* 2012 world goods trade grew well below pre-crisis average
* WTO cuts 2013 growth estimate for world goods trade
* 2014 growth in world trade in goods estimated at 5 pct
* Lamy warns of threat of protectionism
By Tom Miles
GENEVA, April 10 The World Trade Organization slashed its forecast for trade growth in 2013 on Wednesday, saying it feared protectionism was on the increase.
It cut its forecast for global trade growth in 2013 to 3.3 percent from 4.5 percent and said trade grew only 2.0 percent in 2012. That was the smallest annual rise since records began in 1981 and the second weakest figure on record after 2009, when trade shrank.

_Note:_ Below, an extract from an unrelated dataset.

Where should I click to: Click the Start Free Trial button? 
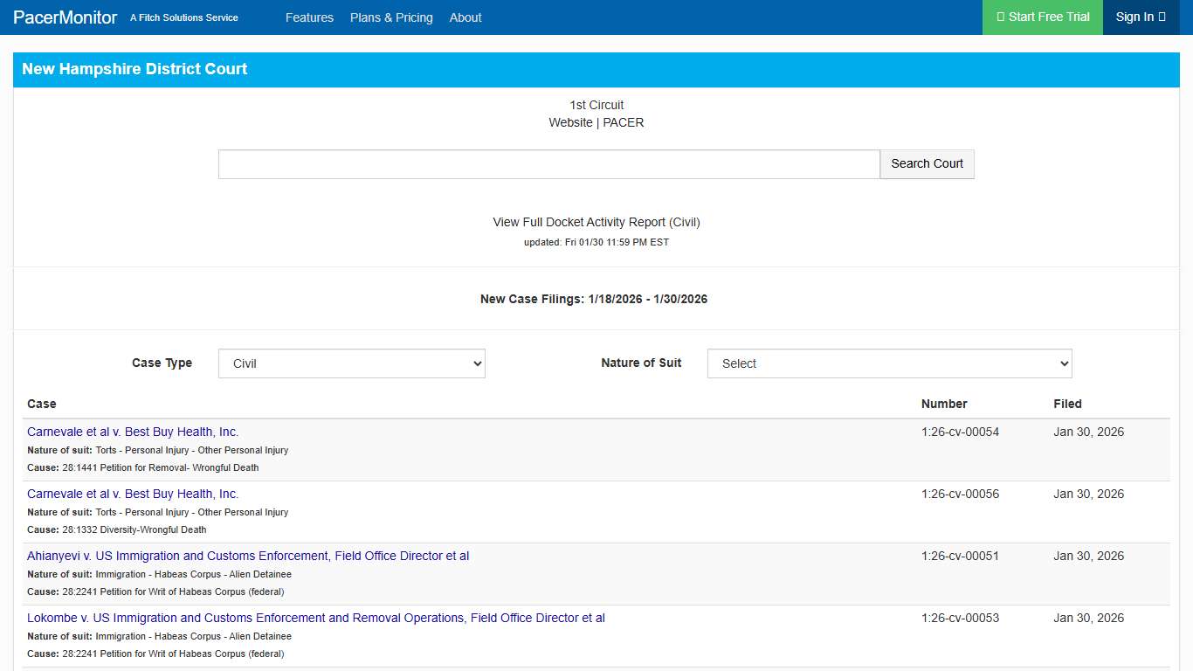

Trade in commercial services also grew by only 2 percent in 2012, to $4.3 trillion.
WTO Director General Pascal Lamy warned that 2013 could turn out even weaker than expected, especially because of risks from the euro crisis, and countries might try to restrict trade further in a desperate attempt to shore up domestic growth.

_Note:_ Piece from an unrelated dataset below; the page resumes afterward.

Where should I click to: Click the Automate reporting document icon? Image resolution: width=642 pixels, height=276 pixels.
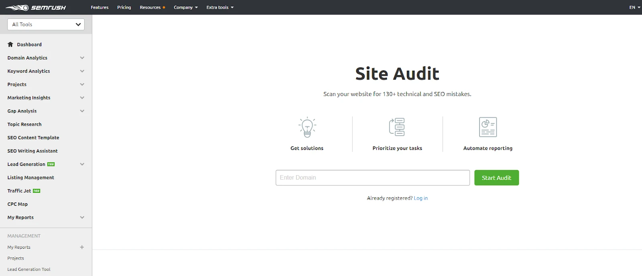pos(488,127)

"The threat of protectionism may be greater now than at any time since the start of the crisis, since other policies to restore growth have been tried and found wanting," he said.
Lamy, who will step down at the end of August this year, called the 2012 growth rate "sobering".
"It's clear that conventional monetary and fiscal policies have failed to produce satisfactory results," he told a news conference at the WTO headquarters in Geneva.
With conventional thinking set against loosening budgets and uncertainty about the benefits of "ever more unconventional" monetary policies, Lamy said that liberalising trade remained a "good bet at a modest cost", although he said the political cost of reforming was sometimes high.
Asked if he counted Japan's monetary easing as a protectionist policy, Lamy said its use was fine as long as it was coordinated, and the countries belonging to the G20 group had agreed not to "go it alone" with easing to gain an comparative advantage for their own exports.
"Whether or not they will walk the talk, we will see," he told a news conference at the WTO headquarters in Geneva.
"So far in my view, the major impact of this innovative quantitative easing has been more on capital flows, on interest rates, than on trade - although one could say that impact on capital flows and interest rates may, in a second round of calculations, impact currency or an economy's competitiveness."
Despite the hope of quickening trade this year and a provisional forecast of 5.0 percent growth in 2014, the annual rises are expected to stay below the historical trend of long-term growth, which was 6.0 percent for the 20 years leading up to the financial crisis but now stands at 5.3 percent.
"Traditionally we've reckoned on a 2:1 ratio of trade growth to GDP (gross domestic product) growth. This year it was 1:1 and we would expect to see that relationship re-establish itself," said the WTO's chief economist Patrick Low.
The WTO forecasts are based on global GDP growth of 2.1 percent in 2013, a consensus estimate that the WTO said was unchanged from 2012.
"Risks to the forecast are firmly rooted on the downside and are mostly linked to the sovereign debt crisis in Europe," the WTO said in a statement.